#### Work request:
Before copying, set aside the pictures; then restate exactly the lines from the one with "You are a computer-use agent." through the last line of the records.
-=-=-
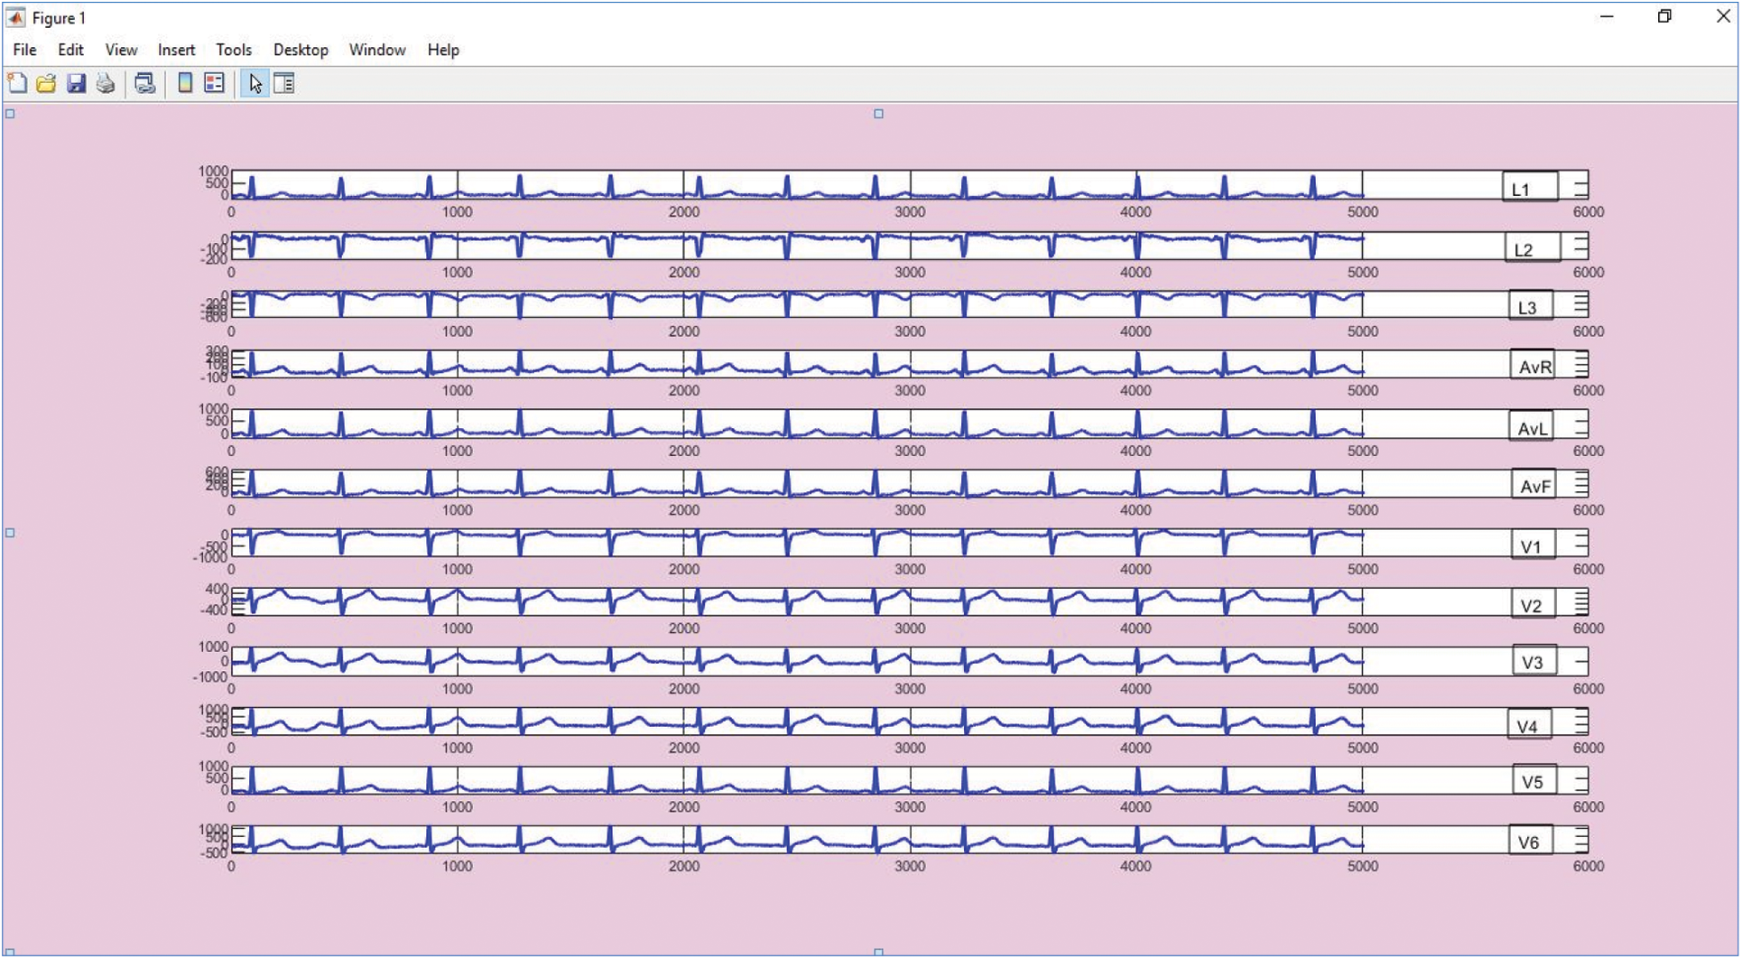Toggle the Edit Plot arrow tool

tap(255, 84)
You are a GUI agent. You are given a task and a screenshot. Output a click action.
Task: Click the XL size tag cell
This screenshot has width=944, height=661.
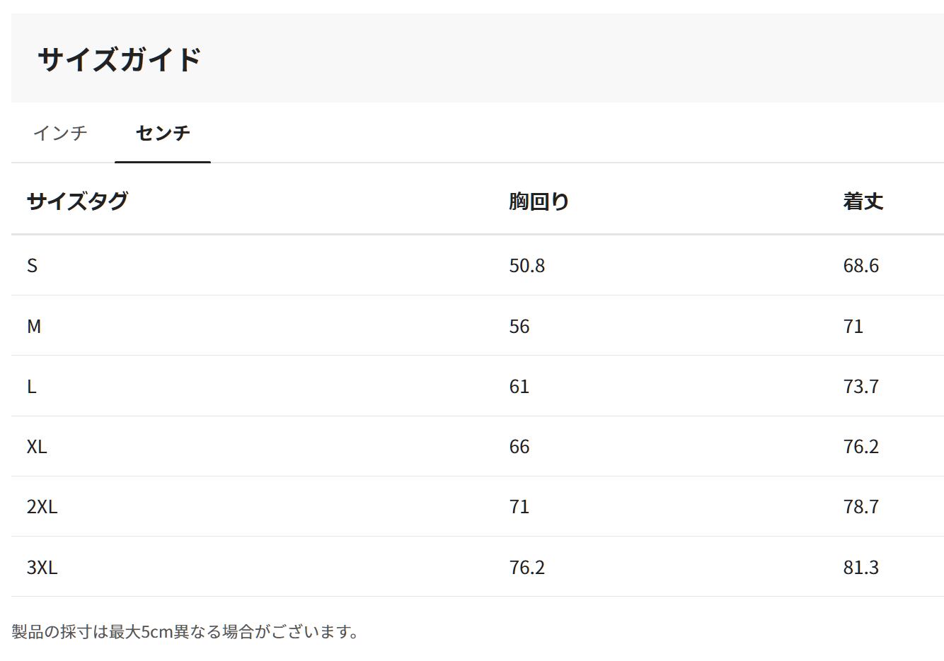[x=37, y=447]
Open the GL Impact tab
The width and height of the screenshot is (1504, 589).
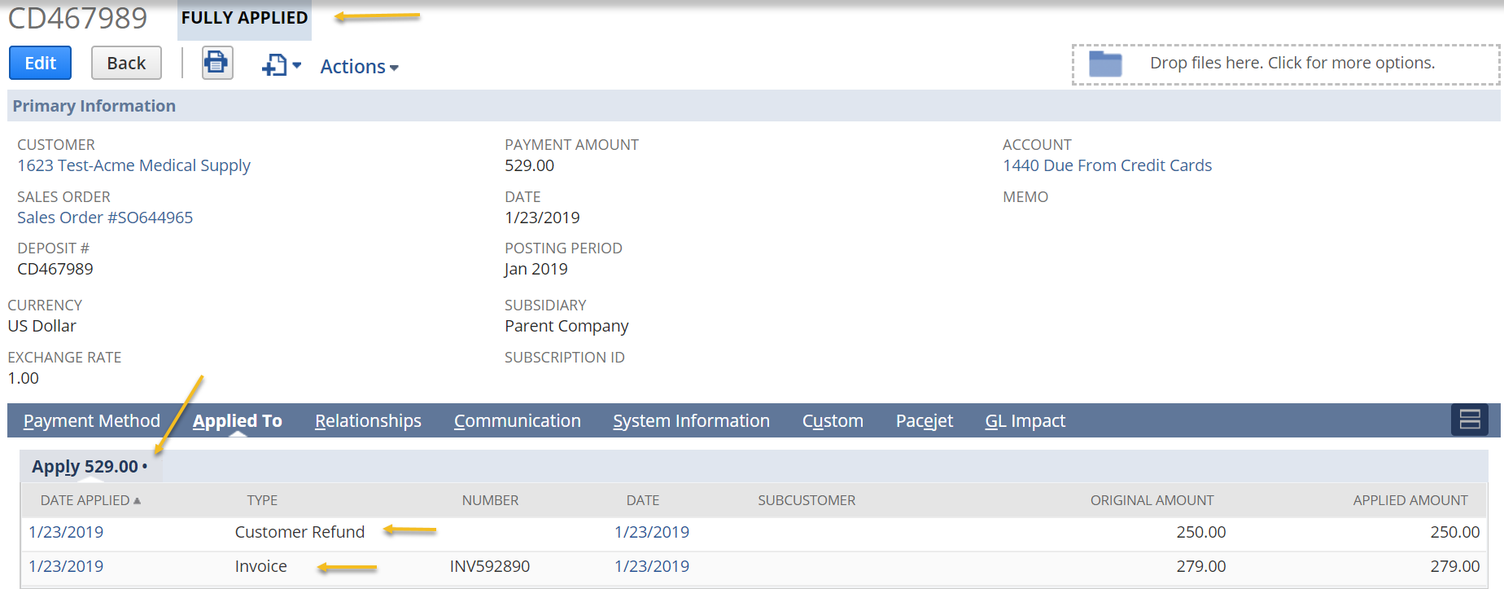tap(1025, 420)
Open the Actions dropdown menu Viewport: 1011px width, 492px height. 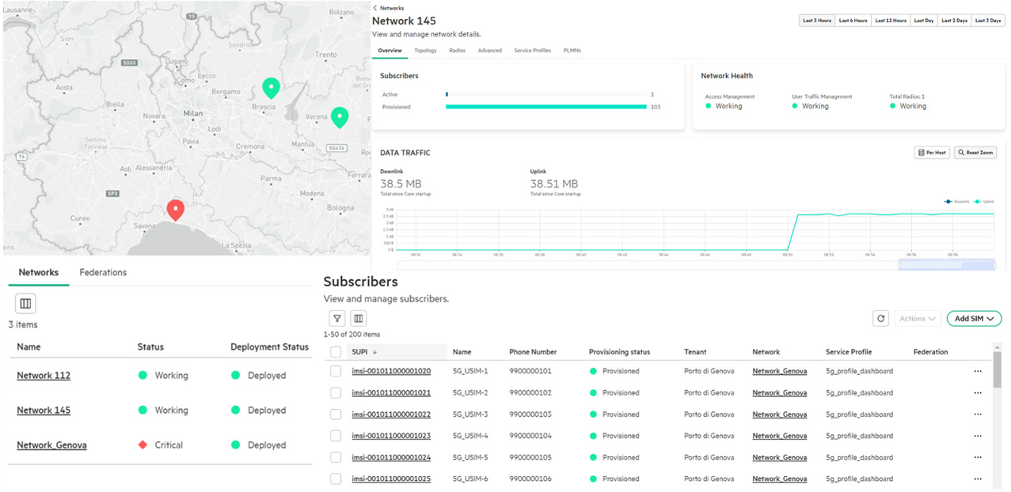point(917,318)
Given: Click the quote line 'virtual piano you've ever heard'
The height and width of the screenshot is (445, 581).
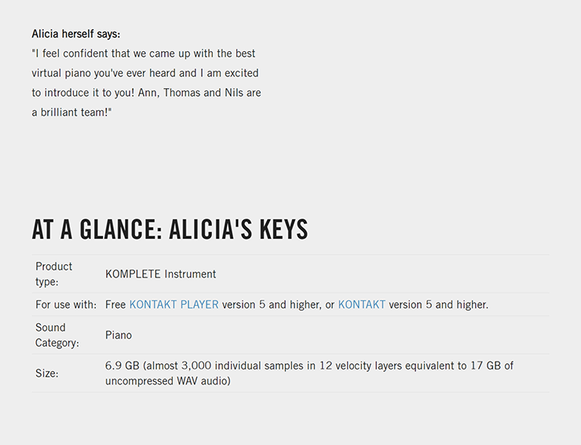Looking at the screenshot, I should coord(145,73).
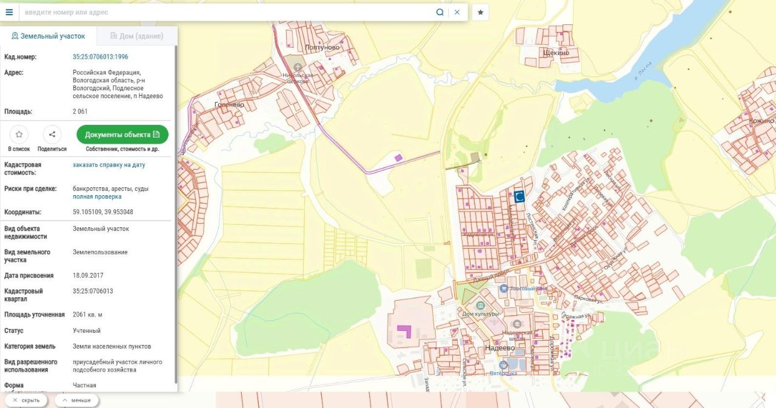Open the hamburger menu icon
Screen dimensions: 776x408
[x=9, y=12]
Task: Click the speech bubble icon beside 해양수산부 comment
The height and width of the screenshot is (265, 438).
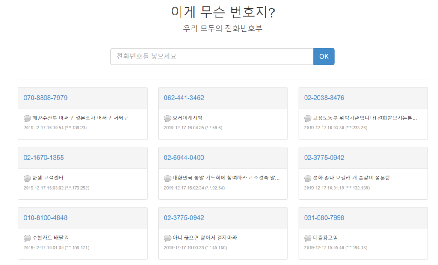Action: [x=27, y=118]
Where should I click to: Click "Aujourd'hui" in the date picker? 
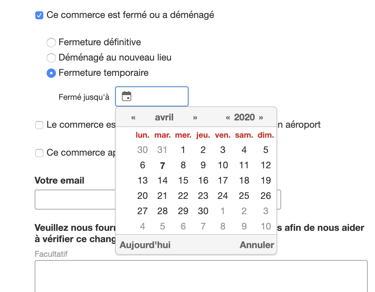pyautogui.click(x=145, y=245)
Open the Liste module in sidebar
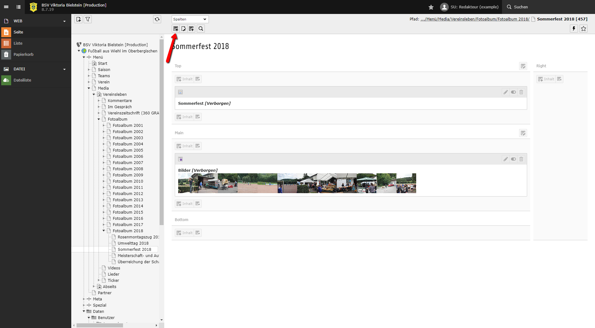This screenshot has width=595, height=328. click(x=18, y=43)
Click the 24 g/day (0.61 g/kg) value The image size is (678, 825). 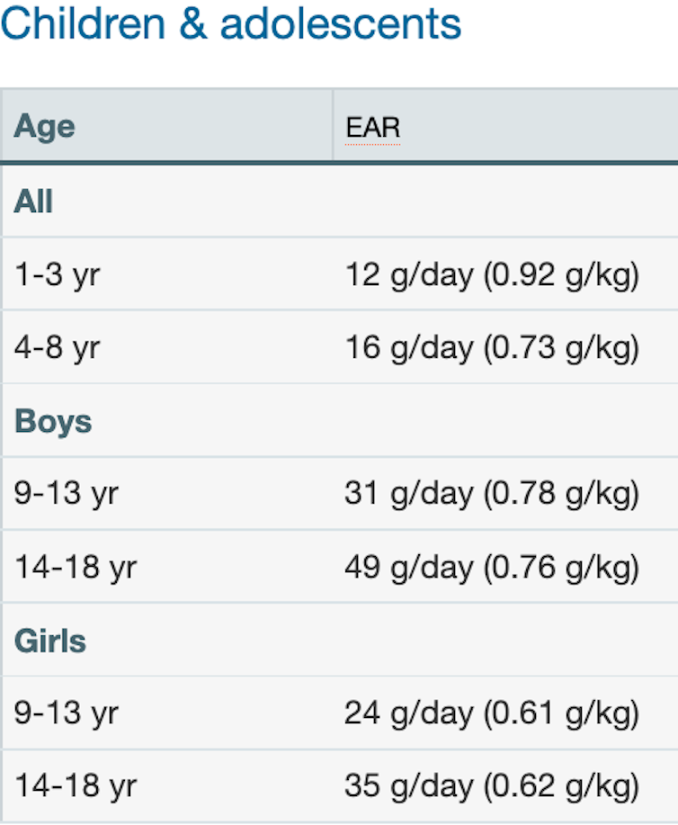click(x=492, y=713)
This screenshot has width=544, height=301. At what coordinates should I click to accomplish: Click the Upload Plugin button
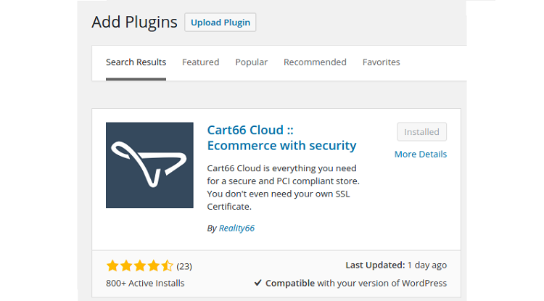[x=221, y=22]
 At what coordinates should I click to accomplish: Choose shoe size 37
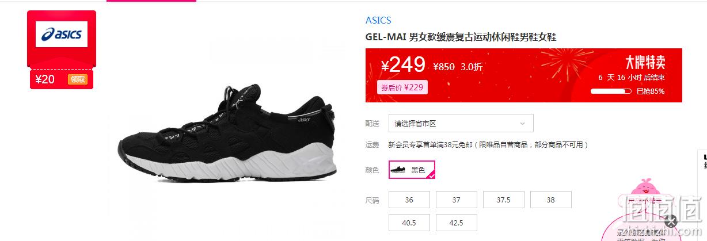[x=457, y=200]
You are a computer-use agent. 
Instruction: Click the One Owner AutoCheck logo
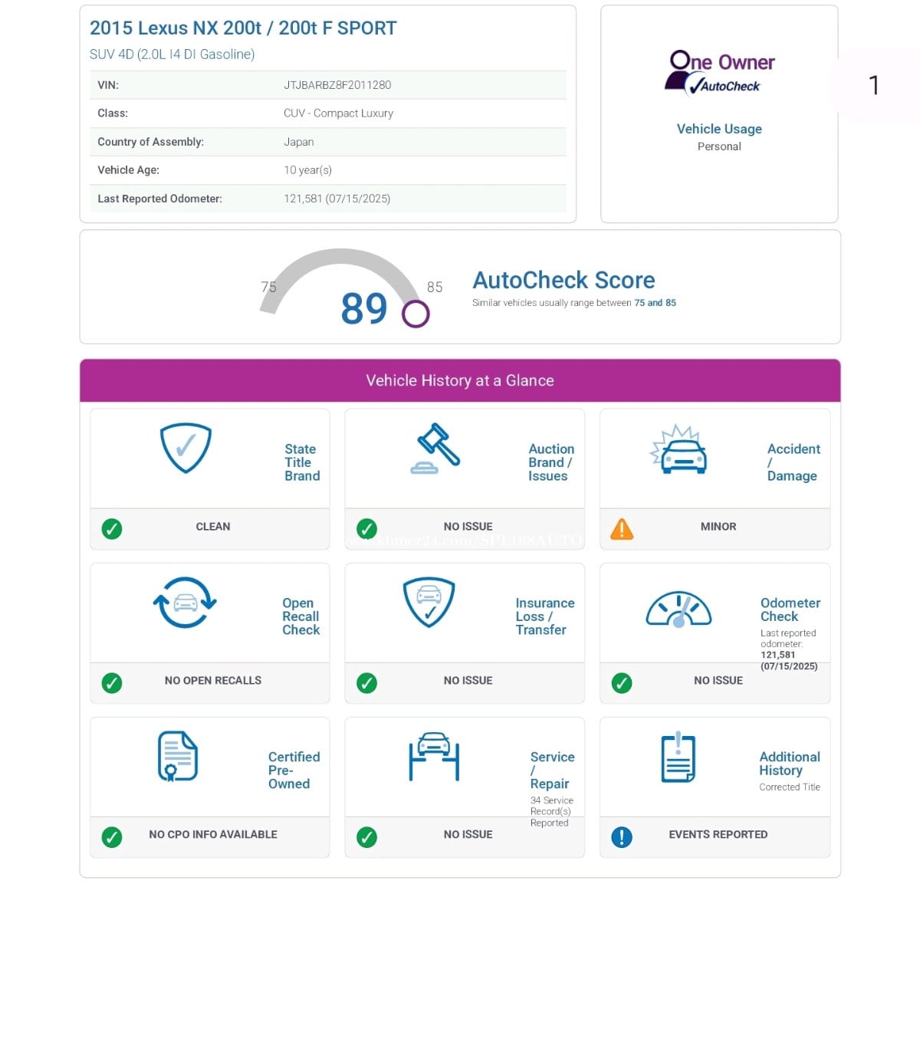[719, 73]
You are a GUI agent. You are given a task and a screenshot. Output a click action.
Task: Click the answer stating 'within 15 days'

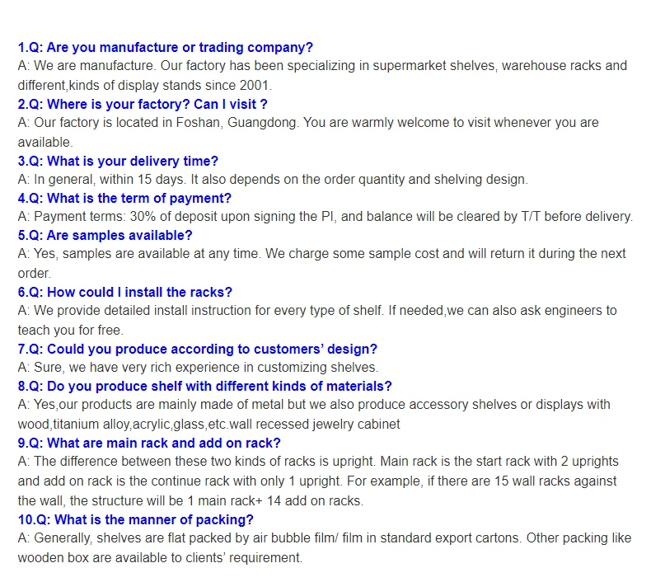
-=-=-
#### Completed task:
You are a computer-use agent. 
Instruction: Click the One Owner AutoCheck logo
[719, 73]
You are a GUI agent. You are given a task and a screenshot. Output a click action.
Task: Click the answer stating 'within 15 days'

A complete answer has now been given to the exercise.